Optimization problem meta-heuristics solver for easy modeling.

Installation

Use pip

$ pip install codableopt

Use setup.py

# Master branch
$ git clone https://github.com/recruit-tech/codable-model-optimizer
$ python3 setup.py install

Example Usage

Sample1

import numpy as np
from codableopt import *

# set problem
problem = Problem(is_max_problem=True)

# define variables
x = IntVariable(name='x', lower=np.double(0), upper=np.double(5))
y = DoubleVariable(name='y', lower=np.double(0.0), upper=None)
z = CategoryVariable(name='z', categories=['a', 'b', 'c'])

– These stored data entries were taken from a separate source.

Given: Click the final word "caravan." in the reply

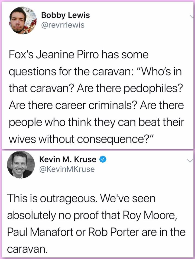Looking at the screenshot, I should pos(26,247).
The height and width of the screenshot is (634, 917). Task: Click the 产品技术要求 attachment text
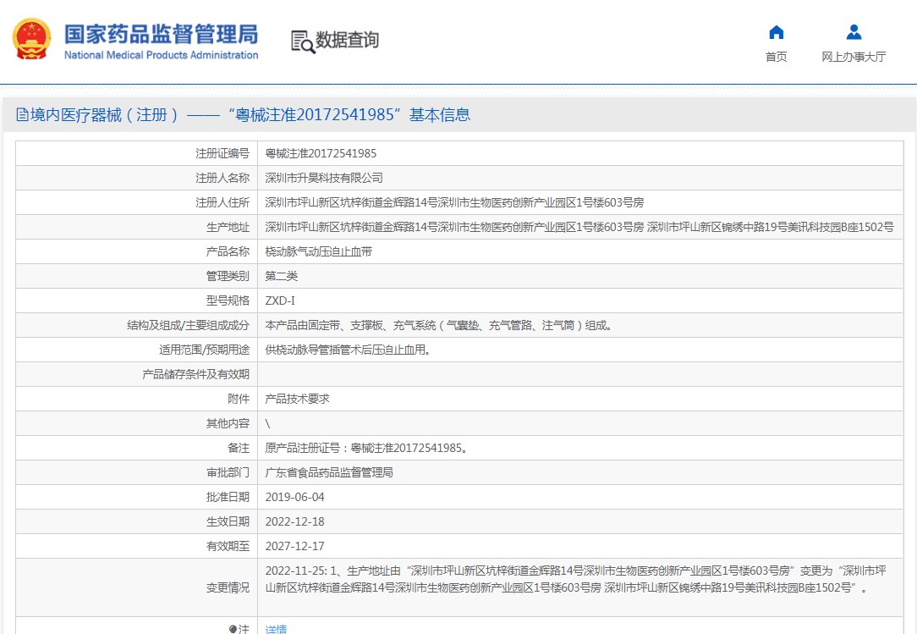(x=297, y=399)
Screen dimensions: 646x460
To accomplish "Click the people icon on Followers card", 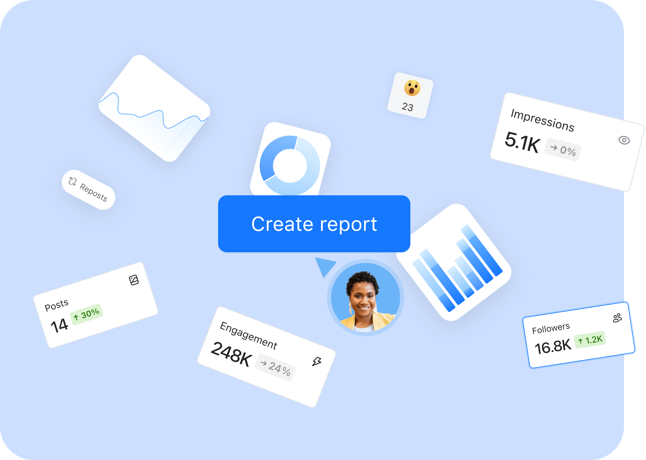I will 617,318.
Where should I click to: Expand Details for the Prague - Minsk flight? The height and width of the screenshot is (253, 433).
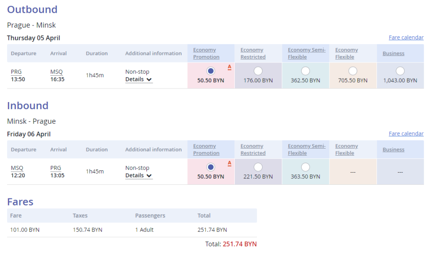(x=138, y=79)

# define objective function
def objective_function(var_x, var_y, var_z, parameters):
    obj_value = parameters['coef_x'] * var_x + parameters['coef_y'] * var_y

    if var_z == 'a':
        obj_value += 10.0
    elif var_z == 'b':
        obj_value += 8.0
    else:
        # var_z == 'c'
        obj_value -= 3.0

    return obj_value


# set objective function and its arguments
problem += Objective(objective=objective_function,
                     args_map={'var_x': x,
                               'var_y': y,
                               'var_z': z,
                               'parameters': {'coef_x': -3.0, 'coef_y': 4.0}})

# define constraint
problem += 2 * x + 4 * y + 2 * (z == 'a') + 3 * (z == ('b', 'c')) <= 8
problem += 2 * x - y + 2 * (z == 'b') > 3

print(problem)

solver = OptSolver()

# generate optimization methods to be used within the solver
method = PenaltyAdjustmentMethod(steps=40000)

answer, is_feasible = solver.solve(problem, method)
print(f'answer:{answer}, answer_is_feasible:{is_feasible}')

Sample2

import random
from itertools import combinations

from codableopt import Problem, Objective, CategoryVariable, OptSolver, PenaltyAdjustmentMethod


# define distance generating function
def generate_distances(args_place_names):
    generated_distances = {}
    for point_to_point in combinations(['start'] + args_place_names, 2):
        distance_value = random.randint(20, 40)
        generated_distances[point_to_point] = distance_value
        generated_distances[tuple(reversed(point_to_point))] = distance_value
    for x in ['start'] + args_place_names:
        generated_distances[(x, x)] = 0

    return generated_distances


# generate TSP problem
PLACE_NUM = 30
destination_names = [f'destination_{no}' for no in range(PLACE_NUM)]
place_names = [f'P{no}' for no in range(PLACE_NUM)]
distances = generate_distances(place_names)
destinations = [CategoryVariable(name=destination_name, categories=place_names)
                for destination_name in destination_names]

# set problem
problem = Problem(is_max_problem=False)


# define objective function
def calc_distance(var_destinations, para_distances):
    return sum([para_distances[(x, y)] for x, y in zip(
        ['start'] + var_destinations, var_destinations + ['start'])])


# set objective function and its arguments
problem += Objective(objective=calc_distance,
                     args_map={'var_destinations': destinations, 'para_distances': distances})

# define constraint
# constraint formula that always reaches all points at least once
for place_name in place_names:
    problem += sum([(destination == place_name) for destination in destinations]) >= 1

# optimization implementation
solver = OptSolver(round_times=4, debug=True, debug_unit_step=1000)
method = PenaltyAdjustmentMethod(steps=10000, delta_to_update_penalty_rate=0.9)
answer, is_feasible = solver.solve(problem, method, n_jobs=-1)

print(f'answer_is_feasible:{is_feasible}')
root = ['start'] + [answer[root] for root in destination_names] + ['start']
print(f'root: {" -> ".join(root)}')